Cosmological simulations allow us to study the emergence of structure in Universe: Starting from our understanding of the very early universe, we perform simulations of a wide range of scales: how dark matter collapses and forms the seeds of galaxies, how the large-scale filamentary network of galaxies arises from the counteracting forces of the expansion of the universe and the pull of gravity; how the largest collapsed objects in the universe - clusters of hundreds and thousands of galaxies - form and evolve and what we can learn about our universe from those most extreme objects; and how galaxies form as part of the large-scale structure that feeds them with gas.
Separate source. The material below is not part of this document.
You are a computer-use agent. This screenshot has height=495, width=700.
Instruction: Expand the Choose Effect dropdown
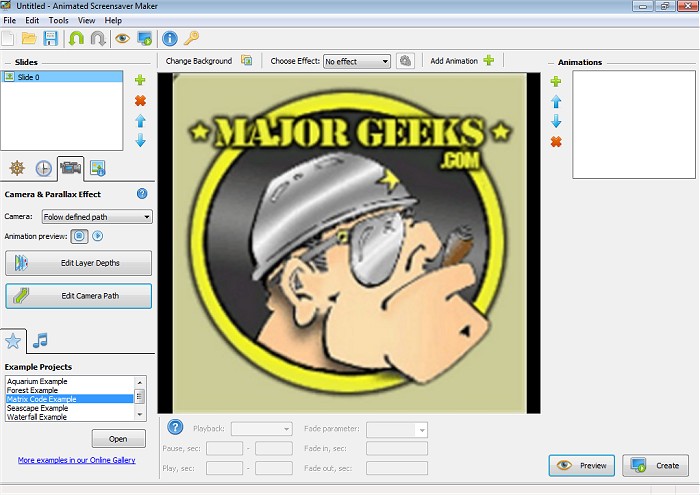356,61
Finally, we study also how active galactic nuclei regulate the thermodynamic properties of gas in galaxy clusters and the impact they have on the formation of stars in massive galaxies.
Aside from astrophysical questions, we are also interested in developing numerical simulation techniques that allow us to answer questions about the universe both more precisely and more efficiently.
This movie shows the evolution of the gas during the
formation of a very massive galaxy cluster from the
RHAPSODY-G simulations. The gas density is shown in
gray colors with the gas temperature overlaid in
orange. The abundance and properties of these massive
systems contain a wealth of information about the
physics and cosmology of our Universe. The image is 17
Mpc/h wide, projection depth is 5 Mpc/h.
Visualization by Oliver Hahn
Simulation: Oliver Hahn, Davide Martizzi
This movie shows the formation of the cosmic
web of dark matter from random fluctuations in the early
universe. The intricate network of filaments hosts
dark matter halos, the most massive of them are
rendered in bright yellow hinting at the galaxies they
are thought to host in the LCDM cosmological model.
Visualization by Ralf Kaehler, Carter Emmart, Tom Abel for AMNH planetarium show "The Dark Universe"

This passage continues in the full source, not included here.